Lots of people see writing as a solitary act. It’s the image of a bookish type hunched over their work, solely in their head for days on end. For the work itself, this is true. However, there are wonderful times when we can stretch our creativity a bit more and actually spend time with people and get work done at the same time.
When I was in high school, my absolute favorite thing to do was to go to the Starbucks down the street with my best friends and write for HOURS on end. We would crush out thousands of words, laughing over the ridiculous antics our characters were getting into while taking breaks here and there to chat about our lives (we didn’t go to the same school).
In college, my friends and I did the same. I wasn’t a partier or a bar-crawler, but I did love spending quality time with my besties over a great mug of mocha from the local coffee shop with my laptop for comfort. Again, we’d crush thousands of words, maybe do homework, and laugh about what was said in some class or another.
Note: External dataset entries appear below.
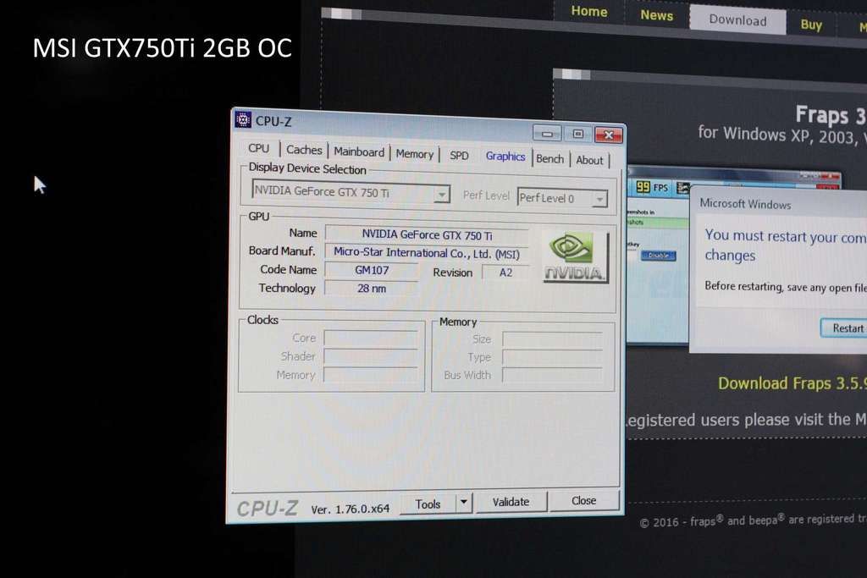867x578 pixels.
Task: Go to the Memory tab
Action: click(x=415, y=154)
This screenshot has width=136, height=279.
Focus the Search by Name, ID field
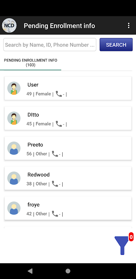pos(50,45)
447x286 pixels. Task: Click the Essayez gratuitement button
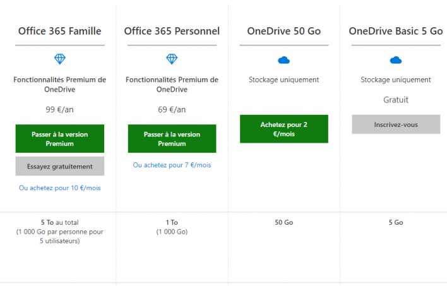coord(59,166)
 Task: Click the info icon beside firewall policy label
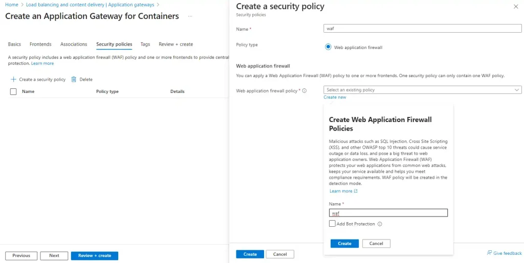304,91
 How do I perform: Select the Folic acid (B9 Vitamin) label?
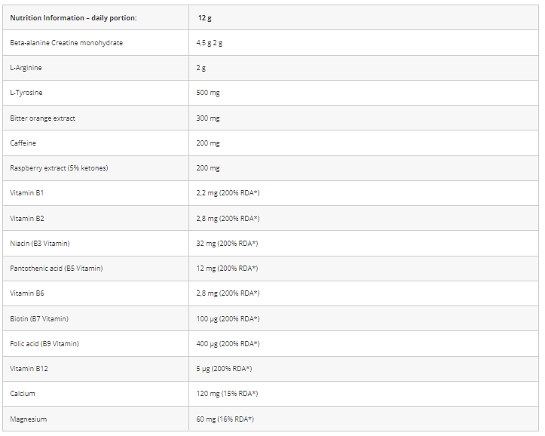tap(44, 344)
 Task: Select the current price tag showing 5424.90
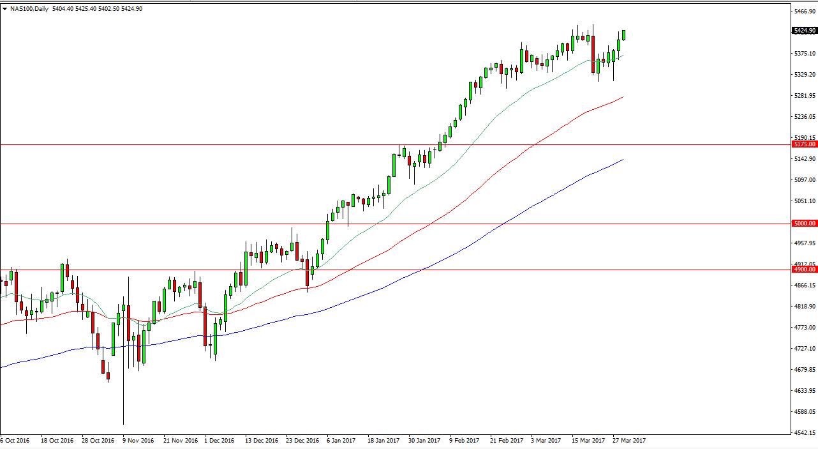tap(803, 29)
So, when I got out of school settings, where friends are built-in and available around the same times I am, it got harder to get that experience. Sure, I could still go to a coffee shop and crush out words. (Less so now that I’m so much my own critic) But, the friends are hours away or busy with their own lives. Plans must be made weeks in advance and can’t just be a quick “Hey, I’m bored. Wanna hit up Starbucks for a writing session?”
Luckily, I can still get those choice moments every once and a while. I can still get a friend together here and there to sit in a coffee shop for an hour or two to write. We’ll chat, work on our own projects, then chat some more. This weekend I was able to write double what I usually can in a sitting thanks to this setup. I don’t think it’s solely about the coffee shop either. I think I truly do thrive with a writing buddy system.
I’m so lucky to have fostered various forms of writing community in my life. I have friends who also write, I have a great critique group every couple of weeks, and I have a network of writers from courses I’ve taken over the past couple of years.
If anyone tells you that writing is a solitary act, they are lying. I have found a community in writing to be almost vital in keeping a creative spirit alive and well. So talk to people when you take that course online, meet people at that writing conference, and join a critique group even if you’re “just a casual writer.” Creativity thrives the more breath is given to it.